Albin Mesnel was born in 1830, at the Manufacture des Gobelins, where his father was a tapestry artist. During his childhood, he studied drawing under the direction of MM. Mulard and Abel Lucas, professors at the manufacturer. In 1845, he studied to become an illustrator of nature in M. Delahaye’s studio, he himself having been an artist at the Manufacture des Gobelins. Mesnel retained that post for about ten years, contributing to the engravings found in the Encyclopédie of Chenu and l’Histoire des Picidés by M. Malherbe which he continued to contribute to even after his departure from the studio.

In his independent ventures, he contributed to many publications including Le Monde de la mer by Moquin-Tandon, l’Univers by Pouchet, works by M. L. Figuier on insects, fish, reptiles, birds, mammals, etc., the Animaux de la France by M. Rendu, the Dictionnaire des pêches by M. de La Blanchère.

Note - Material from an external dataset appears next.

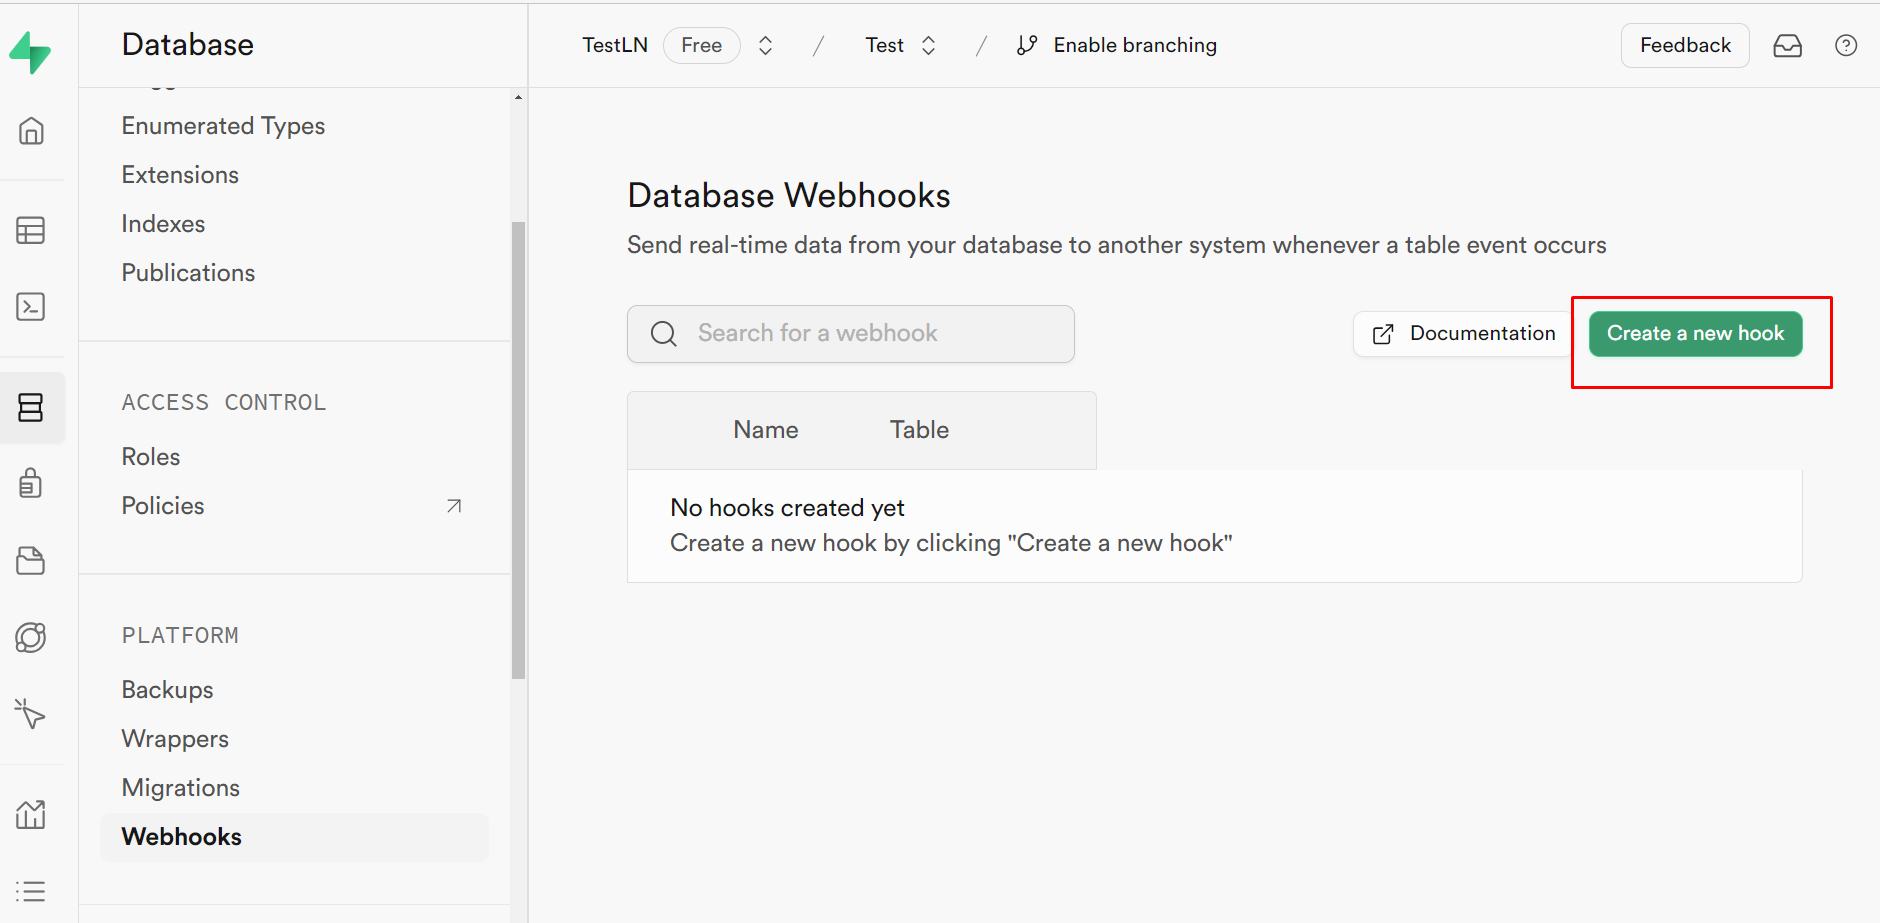
Task: Open the Edge Functions icon
Action: pos(31,638)
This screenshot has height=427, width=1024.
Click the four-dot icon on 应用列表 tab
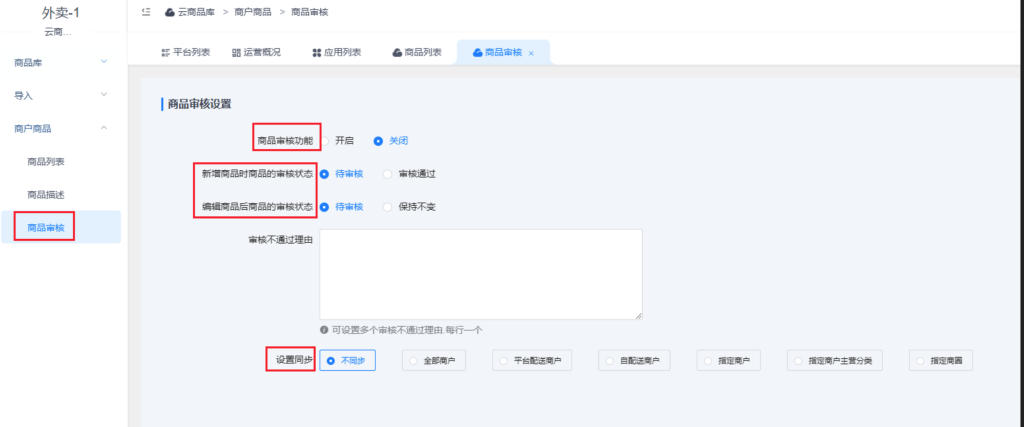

At the time of his death, he was working on a project about fish with M. Moreau as well as on the Faune de Madagascar by M. Grandidier. A large number of illustrated books, the Magasin pittoresque, the journal La Nature, many Hachette publications, the Tour du Monde, etc. contain his work.

When he vacationed, he frequently chose to be by the sea and was most fond of the Normandy coast; especially Havre, Dieppe, Beuzeval, and Veules.

He loved animals, knew how to observe them and how to represent their individual personalities in his work. His sketches attempted, in a picturesque way, to reproduce their moods as they went about life hunting, loving and combating.